Uygulamalı Davranış Analizi

İngilizce olarak ABA (Applied Behavior Analysis) yöntemi olarak adlandırılan Uygulamalı Davranış Analizi (UDA), davranışsal yöntem olarak adlandırılır ve davranış değiştirme yaklaşımları arasında en sık kullanılan yöntemlerdendir. Bu yöntemde, bireyin davranışları ve davranışlarıyla ilişkili çevresel faktörler ayrıntılı olarak incelenir ve analiz edilir. Bir davranışın değiştirilmesinde çevresel etkenlerin etkili olduğu düşünülmektedir. Uygun pekiştireç tarifelerinin ve söndürme yöntemlerinin uygulanmasıyla istendik davranışlar elde edilmesi bu yöntemin en güçlü yanıdır.

Uygulamalı Davranış Analizi Uygulamalarının genel avantajları şunlardır:

. UDA somut gözlemlerden yola çıkar böylece bireye kazandırılması planlanan davranışın gözlemlenip gözlemlenmemesine dayanır.

. UDA sırasında kazandırılması ya da azaltılması istenen davranışların hangi oranda kazandırıldığı ya da azaltıldığına göre uygulanan programa müdahale imkânı sağlar.

. Kısa zamanda davranış kazandırma, davranış değiştirme, problemli davranışların azaltılması mümkün olabilmektedir.

. Uygulanan pekiştirme tarifeleri ile davranışın kalıcılığı sağlamak mümkündür.
------------------------------------------------
- [Verilen görev 1]:
Uygulamalı Davranış Analizi metninde sayılan genel avantajların tümünü madde madde yazın.
- [Verilen görev 2]:
Uygulamalı Davranış Analizi metnini kaldığı yerden sürdürün.

- [Veri kümesi içeriği]:
------------------------------------------------
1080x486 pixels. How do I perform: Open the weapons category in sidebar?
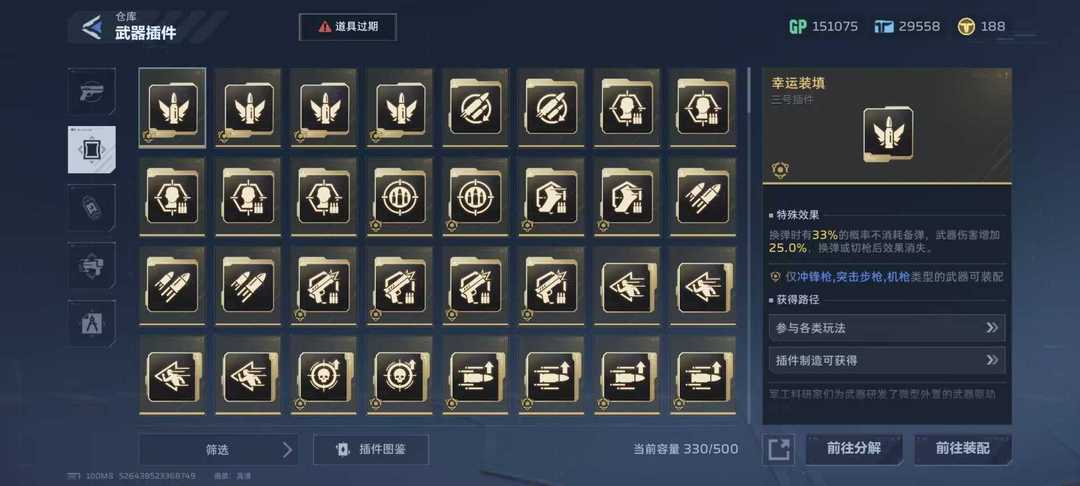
------------------------------------------------
- [Beklenen çıktı 1]:
- UDA somut gözlemlerden yola çıkar ve bireye kazandırılması planlanan davranışın gözlemlenip gözlemlenmemesine dayanır.
- Kazandırılması ya da azaltılması istenen davranışların hangi oranda kazandırıldığına ya da azaltıldığına göre uygulanan programa müdahale imkânı sağlar.
- Kısa zamanda davranış kazandırma, davranış değiştirme ve problemli davranışların azaltılması mümkün olabilmektedir.
- Uygulanan pekiştirme tarifeleri ile davranışın kalıcılığını sağlamak mümkündür.

- [Beklenen çıktı 2]:
Davranış değiştirme;

Problem Davranışları Önleme ve Problem Davranışları Azaltma olarak iki ana başlık altında toplanır. Problem Davranışları Önleme ise Yeni Davranış Oluşturma, Davranışları Sürdürme ve Arttırma, Davranışların Kalıcılığını Sağlama olarak üç şekilde uygulanır. Öğrenci gözlemlendikten sonra ne tür bir yol izleneceği eğitimcinin gözlem gücüne ve kararına göre değişiklik gösterir. Bu nedenle eğitimci uygulayacağı yönteme çok iyi karar vermelidir.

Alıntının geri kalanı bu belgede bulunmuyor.